» YOUR INSTRUCTIONS
Where the string "collection" occurs in a line of the entries below, copy that line.

» MATERIAL FOR THIS TASK
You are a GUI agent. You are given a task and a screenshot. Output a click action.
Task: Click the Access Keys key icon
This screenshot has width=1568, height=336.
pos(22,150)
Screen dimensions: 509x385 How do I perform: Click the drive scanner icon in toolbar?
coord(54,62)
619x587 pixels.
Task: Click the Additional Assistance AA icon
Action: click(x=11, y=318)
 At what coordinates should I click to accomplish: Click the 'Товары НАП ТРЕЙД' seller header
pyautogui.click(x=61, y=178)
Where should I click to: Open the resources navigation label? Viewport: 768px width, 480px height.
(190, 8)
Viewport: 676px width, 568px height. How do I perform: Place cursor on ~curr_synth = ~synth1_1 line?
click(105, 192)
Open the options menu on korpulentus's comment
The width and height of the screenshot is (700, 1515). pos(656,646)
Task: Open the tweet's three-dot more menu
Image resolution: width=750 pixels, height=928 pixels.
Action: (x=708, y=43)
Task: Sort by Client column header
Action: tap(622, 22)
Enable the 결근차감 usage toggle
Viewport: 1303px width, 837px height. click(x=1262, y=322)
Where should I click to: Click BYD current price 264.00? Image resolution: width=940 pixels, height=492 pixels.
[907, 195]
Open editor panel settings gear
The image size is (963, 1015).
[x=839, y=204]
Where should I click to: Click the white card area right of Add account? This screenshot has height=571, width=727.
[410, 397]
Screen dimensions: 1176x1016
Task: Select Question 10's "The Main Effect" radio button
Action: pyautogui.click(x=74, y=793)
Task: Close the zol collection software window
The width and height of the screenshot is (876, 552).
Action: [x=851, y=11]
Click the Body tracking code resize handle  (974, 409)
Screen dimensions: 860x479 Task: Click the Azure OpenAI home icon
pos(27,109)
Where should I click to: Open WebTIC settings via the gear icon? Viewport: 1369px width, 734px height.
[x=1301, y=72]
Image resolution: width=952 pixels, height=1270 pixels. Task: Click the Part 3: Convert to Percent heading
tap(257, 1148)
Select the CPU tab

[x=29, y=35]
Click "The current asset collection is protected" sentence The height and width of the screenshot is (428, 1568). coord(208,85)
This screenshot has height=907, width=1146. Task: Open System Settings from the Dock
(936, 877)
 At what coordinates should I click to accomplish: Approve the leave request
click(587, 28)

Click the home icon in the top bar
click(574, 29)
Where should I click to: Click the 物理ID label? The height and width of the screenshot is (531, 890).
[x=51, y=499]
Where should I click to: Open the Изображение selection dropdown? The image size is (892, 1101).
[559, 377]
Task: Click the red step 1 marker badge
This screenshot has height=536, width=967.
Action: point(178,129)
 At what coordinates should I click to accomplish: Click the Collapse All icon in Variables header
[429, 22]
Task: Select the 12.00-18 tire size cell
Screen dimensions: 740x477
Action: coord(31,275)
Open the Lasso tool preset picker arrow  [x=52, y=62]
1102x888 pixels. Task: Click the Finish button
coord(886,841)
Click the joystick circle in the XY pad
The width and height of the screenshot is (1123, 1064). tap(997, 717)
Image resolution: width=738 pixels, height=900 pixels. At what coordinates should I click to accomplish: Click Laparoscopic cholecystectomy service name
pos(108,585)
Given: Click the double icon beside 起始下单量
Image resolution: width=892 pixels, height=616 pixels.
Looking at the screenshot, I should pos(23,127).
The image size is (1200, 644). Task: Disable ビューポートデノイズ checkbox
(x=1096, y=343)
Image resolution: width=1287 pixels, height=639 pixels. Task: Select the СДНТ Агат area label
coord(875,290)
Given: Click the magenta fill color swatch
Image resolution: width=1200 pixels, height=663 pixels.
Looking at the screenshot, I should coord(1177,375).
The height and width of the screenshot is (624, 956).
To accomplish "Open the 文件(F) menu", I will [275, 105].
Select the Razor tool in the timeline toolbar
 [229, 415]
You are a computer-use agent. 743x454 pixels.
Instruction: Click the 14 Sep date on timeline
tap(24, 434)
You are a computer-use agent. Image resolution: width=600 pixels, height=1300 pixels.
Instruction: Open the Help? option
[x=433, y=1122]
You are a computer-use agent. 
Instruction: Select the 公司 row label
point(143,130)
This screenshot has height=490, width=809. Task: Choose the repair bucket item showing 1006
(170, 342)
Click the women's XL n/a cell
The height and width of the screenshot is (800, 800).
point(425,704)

» EXERCISE SOLUTION
Task: Close the zol collection software window
Click "The current asset collection is protected" sentence The height and width of the screenshot is (428, 1568). coord(208,85)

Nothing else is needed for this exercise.